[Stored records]
# # #
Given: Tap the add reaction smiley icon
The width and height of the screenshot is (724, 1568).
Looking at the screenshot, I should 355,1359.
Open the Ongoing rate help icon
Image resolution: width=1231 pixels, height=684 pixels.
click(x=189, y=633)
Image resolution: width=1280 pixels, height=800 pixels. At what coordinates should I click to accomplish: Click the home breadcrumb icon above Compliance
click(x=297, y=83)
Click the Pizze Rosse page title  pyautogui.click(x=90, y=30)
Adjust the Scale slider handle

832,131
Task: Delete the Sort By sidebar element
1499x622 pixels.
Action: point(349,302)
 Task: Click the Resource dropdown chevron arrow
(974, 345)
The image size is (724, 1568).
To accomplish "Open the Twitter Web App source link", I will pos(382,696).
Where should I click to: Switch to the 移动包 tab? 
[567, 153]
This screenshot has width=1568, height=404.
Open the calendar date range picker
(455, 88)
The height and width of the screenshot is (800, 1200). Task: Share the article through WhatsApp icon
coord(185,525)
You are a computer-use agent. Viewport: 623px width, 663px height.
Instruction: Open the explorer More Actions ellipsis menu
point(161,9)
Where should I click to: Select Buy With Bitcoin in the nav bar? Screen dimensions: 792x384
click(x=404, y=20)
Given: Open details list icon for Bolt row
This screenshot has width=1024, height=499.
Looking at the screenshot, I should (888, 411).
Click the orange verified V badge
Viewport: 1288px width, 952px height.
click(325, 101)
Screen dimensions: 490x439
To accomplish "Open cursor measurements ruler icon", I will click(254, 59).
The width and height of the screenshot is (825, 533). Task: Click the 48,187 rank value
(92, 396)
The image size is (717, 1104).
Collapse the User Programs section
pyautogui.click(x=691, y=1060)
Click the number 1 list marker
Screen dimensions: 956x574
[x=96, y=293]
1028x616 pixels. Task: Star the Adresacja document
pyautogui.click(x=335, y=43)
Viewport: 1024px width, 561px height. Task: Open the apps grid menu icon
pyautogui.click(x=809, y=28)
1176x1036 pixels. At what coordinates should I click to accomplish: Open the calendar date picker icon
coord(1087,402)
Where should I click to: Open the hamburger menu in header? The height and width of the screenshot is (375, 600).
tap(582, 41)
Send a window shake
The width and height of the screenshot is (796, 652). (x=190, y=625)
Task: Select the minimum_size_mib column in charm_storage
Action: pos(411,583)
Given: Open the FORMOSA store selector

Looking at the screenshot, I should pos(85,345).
# # #
* [ACTION ITEM]
Locate the lines above that contain "list" and copy them.

* [RESULT FOR THIS EXERCISE]
Given: Open details list icon for Bolt row
Click the number 1 list marker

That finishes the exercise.